Faux buzz du chien Albert : stop à l’instrumentalisation des animaux
En janvier 2026, un influenceur a mis en scène l’enlèvement de son chien Albert, diffusant vidéos et messages dramatiques pour susciter l’inquiétude et l’émotion des internautes. Ce faux signal a provoqué une vague de mobilisation en ligne, alors que la situation était totalement inventée.

Pour ARGOS42, association apolitique de protection animale, cette affaire illustre un problème grave : certains créateurs de contenus transforment les animaux en outils de visibilité et de revenus, sans aucun contrôle ni cadre légal suffisant. La détresse animale – même simulée – ne doit jamais être utilisée comme levier marketing.

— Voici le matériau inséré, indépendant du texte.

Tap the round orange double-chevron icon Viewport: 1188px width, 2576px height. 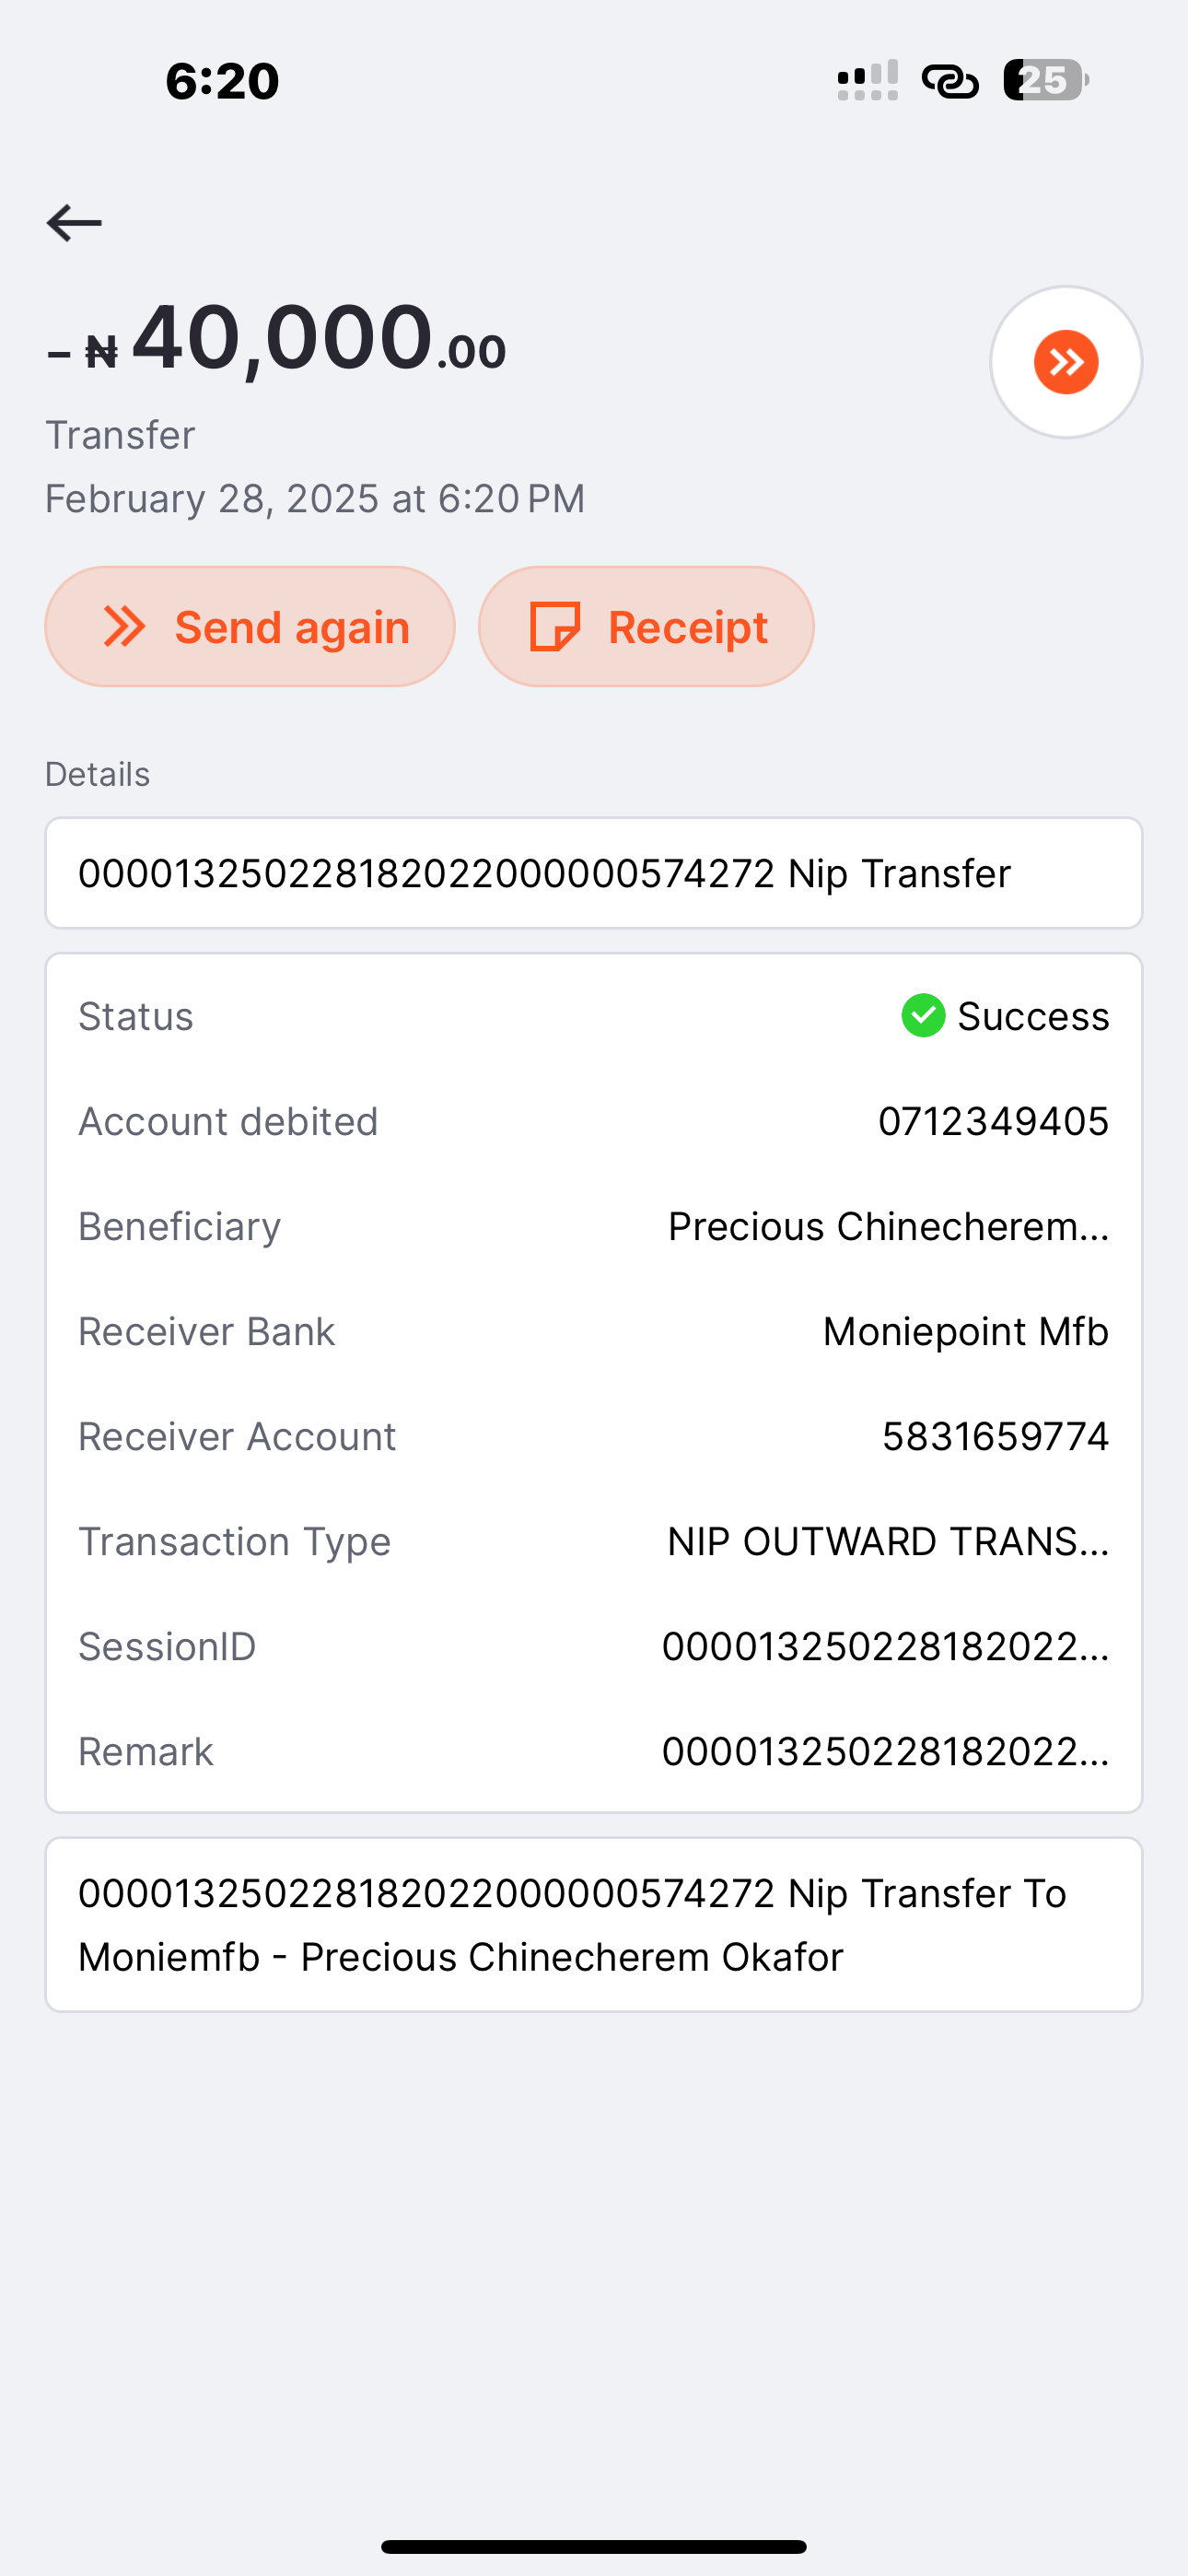(x=1065, y=362)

Ces pratiques ont des conséquences réelles : elles détournent l’attention des véritables urgences, mobilisent inutilement associations et bénévoles, et diminuent la crédibilité des alertes authentiques concernant les animaux en danger.
ARGOS42 appelle à :
- Établir un cadre juridique clair encadrant l’utilisation d’animaux dans les contenus numériques.
- Renforcer la responsabilité des créateurs et des plateformes pour éviter la diffusion de contenus trompeurs impliquant des animaux.

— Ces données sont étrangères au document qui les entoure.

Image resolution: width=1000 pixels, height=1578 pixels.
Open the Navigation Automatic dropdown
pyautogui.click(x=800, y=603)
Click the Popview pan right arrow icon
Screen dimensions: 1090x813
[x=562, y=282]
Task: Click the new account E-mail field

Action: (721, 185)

- Mettre en place des sanctions proportionnées pour les abus et des contrôles réguliers pour assurer le bien-être des animaux.
La protection animale ne peut pas être sacrifiée au profit du buzz ou de la monétisation. Chaque animal mérite respect et sécurité, et la loi doit garantir que sa détresse ne devienne jamais un spectacle pour les réseaux sociaux.